To effectively keep those particles out, MANN+HUMMEL recently released new filters using four layers of advanced activated carbon. Field tests have put its filtration efficiency at up to 90 percent.

Now in mass production, the MANN+HUMMEL PM2.5 cabin air filter is used in a variety of Dongfeng Peugeot Citroen cars, including the 307, 308, 408 and 508 models as well as the C-Quatre, C-Triomphe, C4L and C5 of Dongfeng-Citroen. Marketed as a big selling point by the carmaker, the filter is also for sale as an original spare part.

Since the second half of 2013, the country’s preoccupation with air quality has been on the rise.

Original equipment manufacturers are being urged to raise the bar on in-car air filtration technology outsourcing.

It took MANN+HUMMEL nearly one year and nine months to come up with its PM2.5 cabin air filters. Good ones need more than just high-quality filter media. They also need designs tailored to the structure of each air conditioner model, and they need to function well in repeated tests and verifications, according to Josef Parzhuber, MANN+HUMMEL group vice president and company CEO for the Asia-Pacific.

“Localizing our research and development, and expanding our engineering team are very important for Mann+Hummel,” Parzhuber added.

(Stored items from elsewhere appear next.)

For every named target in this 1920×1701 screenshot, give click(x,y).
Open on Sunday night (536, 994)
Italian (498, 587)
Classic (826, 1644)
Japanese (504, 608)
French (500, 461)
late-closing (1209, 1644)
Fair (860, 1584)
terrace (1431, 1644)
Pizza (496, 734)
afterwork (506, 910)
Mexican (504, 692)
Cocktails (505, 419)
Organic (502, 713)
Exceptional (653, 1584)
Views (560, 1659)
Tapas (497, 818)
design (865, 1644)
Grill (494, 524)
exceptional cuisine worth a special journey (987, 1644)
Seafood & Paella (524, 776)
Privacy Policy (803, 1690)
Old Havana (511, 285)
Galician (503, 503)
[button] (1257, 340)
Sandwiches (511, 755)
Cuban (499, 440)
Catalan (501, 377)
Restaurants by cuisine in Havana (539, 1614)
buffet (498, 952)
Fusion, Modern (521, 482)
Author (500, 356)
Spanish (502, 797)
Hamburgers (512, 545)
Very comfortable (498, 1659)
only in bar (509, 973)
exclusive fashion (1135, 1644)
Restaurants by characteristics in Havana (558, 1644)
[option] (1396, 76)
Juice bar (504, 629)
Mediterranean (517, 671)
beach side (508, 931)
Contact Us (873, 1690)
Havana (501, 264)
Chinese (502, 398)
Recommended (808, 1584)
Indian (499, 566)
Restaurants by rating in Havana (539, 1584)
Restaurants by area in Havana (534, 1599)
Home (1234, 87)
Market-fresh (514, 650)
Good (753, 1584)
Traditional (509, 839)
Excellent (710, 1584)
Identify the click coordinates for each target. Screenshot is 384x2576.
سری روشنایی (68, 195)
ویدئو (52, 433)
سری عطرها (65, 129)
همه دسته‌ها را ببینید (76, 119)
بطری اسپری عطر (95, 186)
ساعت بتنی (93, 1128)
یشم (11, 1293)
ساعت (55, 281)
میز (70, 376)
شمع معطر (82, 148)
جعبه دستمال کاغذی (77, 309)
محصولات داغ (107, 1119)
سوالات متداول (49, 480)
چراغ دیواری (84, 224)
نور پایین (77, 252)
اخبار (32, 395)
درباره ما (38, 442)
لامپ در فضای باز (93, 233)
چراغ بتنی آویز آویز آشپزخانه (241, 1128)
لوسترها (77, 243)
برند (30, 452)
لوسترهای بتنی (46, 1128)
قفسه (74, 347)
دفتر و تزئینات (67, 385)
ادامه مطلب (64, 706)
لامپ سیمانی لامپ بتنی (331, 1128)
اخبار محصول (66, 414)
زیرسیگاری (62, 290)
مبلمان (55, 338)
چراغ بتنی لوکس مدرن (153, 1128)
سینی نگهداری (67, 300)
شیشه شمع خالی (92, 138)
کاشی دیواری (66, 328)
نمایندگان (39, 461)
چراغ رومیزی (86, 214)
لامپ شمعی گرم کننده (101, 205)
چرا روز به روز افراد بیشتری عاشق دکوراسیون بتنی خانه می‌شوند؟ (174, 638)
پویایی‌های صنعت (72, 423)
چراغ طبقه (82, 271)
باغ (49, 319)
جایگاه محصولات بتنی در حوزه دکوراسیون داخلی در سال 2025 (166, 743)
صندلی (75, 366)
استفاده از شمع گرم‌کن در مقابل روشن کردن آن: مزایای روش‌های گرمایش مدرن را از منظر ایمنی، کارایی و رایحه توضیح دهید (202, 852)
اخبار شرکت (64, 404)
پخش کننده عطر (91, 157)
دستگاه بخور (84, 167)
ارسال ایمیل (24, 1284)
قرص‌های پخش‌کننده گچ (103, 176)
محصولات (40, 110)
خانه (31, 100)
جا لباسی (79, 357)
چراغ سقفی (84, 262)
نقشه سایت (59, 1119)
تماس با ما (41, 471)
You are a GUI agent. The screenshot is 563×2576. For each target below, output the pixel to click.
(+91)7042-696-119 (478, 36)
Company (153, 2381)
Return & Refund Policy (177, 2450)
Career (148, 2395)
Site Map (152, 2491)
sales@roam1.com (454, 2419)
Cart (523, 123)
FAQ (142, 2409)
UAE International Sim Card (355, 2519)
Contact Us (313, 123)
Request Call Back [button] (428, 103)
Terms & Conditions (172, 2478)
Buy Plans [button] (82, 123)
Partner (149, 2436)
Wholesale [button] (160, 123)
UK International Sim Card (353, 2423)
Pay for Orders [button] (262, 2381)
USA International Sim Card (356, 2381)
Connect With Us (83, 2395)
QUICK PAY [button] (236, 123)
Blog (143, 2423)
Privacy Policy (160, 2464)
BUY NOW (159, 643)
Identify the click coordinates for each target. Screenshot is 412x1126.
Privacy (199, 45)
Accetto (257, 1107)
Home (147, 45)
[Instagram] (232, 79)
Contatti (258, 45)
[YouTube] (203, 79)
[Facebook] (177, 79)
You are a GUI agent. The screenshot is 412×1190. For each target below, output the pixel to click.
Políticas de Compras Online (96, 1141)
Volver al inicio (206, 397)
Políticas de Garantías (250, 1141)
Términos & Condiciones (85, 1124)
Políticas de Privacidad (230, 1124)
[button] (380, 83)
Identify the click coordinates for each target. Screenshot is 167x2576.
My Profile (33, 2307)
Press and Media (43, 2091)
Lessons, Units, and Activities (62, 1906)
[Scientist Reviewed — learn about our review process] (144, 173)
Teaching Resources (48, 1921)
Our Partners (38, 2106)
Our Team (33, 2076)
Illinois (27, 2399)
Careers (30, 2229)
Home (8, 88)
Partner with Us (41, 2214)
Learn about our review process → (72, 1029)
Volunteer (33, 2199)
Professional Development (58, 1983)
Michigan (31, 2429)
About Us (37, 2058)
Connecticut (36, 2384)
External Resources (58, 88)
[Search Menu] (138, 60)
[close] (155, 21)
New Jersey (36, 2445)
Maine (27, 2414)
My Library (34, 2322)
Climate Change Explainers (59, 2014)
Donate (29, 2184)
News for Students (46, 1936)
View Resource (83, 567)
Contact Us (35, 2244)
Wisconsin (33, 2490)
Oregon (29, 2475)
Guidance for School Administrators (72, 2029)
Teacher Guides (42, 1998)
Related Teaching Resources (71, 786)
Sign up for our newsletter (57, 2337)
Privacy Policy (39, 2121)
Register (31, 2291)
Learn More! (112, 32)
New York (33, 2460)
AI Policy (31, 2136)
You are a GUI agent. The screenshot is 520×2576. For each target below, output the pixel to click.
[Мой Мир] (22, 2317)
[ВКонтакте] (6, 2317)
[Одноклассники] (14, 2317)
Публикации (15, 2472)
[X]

MANN+HUMMEL’s research and development center in China recently opened a new test platform for cabin air filters, where a range of variables such as filtration efficiency and dust retention can be tested in a controlled atmosphere of different temperatures and humidity levels.

Now available for global supply, the MANN+HUMMEL PM2.5 cabin air filter was not developed specifically for China, but the persistent smog blanketing many major cities certainly gives the product an ideal market.